Whether that's equivalent to the paper, I don't know. For sure it is easier to understand than the original version.

• Very good. snd >> (=) 0 was unexpected. I need to train a lot to get this kind of simplicity that F# offers. – Gabriel Dec 3 '16 at 2:20

In F# we prefer match over if:

if thereIsZeroProbabilityIn column then false
else
column
|> List.filter (fun (_, q) -> q < 100)
|> thereIsZeroIn
|> not


match thereIsZeroProbabilityIn column with
| true -> false
| false ->
column
|> List.filter (fun (_, q) -> q < 100)
|> thereIsZeroIn
|> not


In the case where you're only piping to one other function, you should stay consistent with whether you inline the pipe or not:

 System.Console.ReadKey() |> ignore


and

column
|> List.sortWith comparator


Are inconsistent, generally speaking I prefer to inline the pipe when there is only one pipe happening. (It seems to make be more readable that way.)

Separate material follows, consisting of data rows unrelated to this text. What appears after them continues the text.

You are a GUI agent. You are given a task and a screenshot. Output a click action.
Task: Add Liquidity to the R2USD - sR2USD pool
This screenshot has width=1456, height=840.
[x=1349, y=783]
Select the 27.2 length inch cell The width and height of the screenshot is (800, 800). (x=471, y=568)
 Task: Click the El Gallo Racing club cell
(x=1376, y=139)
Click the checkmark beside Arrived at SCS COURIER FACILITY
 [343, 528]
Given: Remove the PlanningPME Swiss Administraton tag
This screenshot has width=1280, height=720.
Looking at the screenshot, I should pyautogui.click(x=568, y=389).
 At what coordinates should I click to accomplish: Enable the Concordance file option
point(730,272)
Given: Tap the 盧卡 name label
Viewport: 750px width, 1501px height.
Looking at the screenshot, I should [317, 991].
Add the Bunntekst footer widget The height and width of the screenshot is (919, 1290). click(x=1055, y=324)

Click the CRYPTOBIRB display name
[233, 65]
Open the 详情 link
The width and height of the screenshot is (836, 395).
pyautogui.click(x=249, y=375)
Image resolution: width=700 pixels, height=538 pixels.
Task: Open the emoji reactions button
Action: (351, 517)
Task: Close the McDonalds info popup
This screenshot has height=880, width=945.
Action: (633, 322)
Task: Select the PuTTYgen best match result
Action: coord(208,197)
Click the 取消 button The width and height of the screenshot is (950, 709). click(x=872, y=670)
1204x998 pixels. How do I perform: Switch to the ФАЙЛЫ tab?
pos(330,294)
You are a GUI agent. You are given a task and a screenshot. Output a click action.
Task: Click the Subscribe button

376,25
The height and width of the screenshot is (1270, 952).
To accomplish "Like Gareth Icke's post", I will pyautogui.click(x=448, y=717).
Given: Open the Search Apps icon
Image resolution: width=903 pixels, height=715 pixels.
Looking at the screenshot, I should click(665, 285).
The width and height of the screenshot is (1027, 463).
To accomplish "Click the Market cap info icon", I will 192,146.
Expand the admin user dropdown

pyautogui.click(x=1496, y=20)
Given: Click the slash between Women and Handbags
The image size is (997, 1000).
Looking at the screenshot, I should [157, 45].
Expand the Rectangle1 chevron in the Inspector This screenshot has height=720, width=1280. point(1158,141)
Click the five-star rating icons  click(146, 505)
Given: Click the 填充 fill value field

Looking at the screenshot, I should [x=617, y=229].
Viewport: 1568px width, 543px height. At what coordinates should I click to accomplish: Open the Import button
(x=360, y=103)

column |> List.sortWith comparator


You reduce LoC and make use of the horizontal spacing.

let comparator column1 column2 =
let sum1 = sumProbabilities column1
let sum2 = sumProbabilities column2

sum2 - sum1


In that case you should not be using the local constants, they only create overhead on the stack, they're not used more than once, and they're not cached, so in reality they provide no additional value.

let comparator column1 column2 =
(sumProbabilities column2) - (sumProbabilities column1)


Again, reduce vertical space a little.

Other than this, I have nothing else to say about the code except maybe to shorten some of the names. It's awful verbose. It's good F# already, my modifications are merely recommendations. Good work. :)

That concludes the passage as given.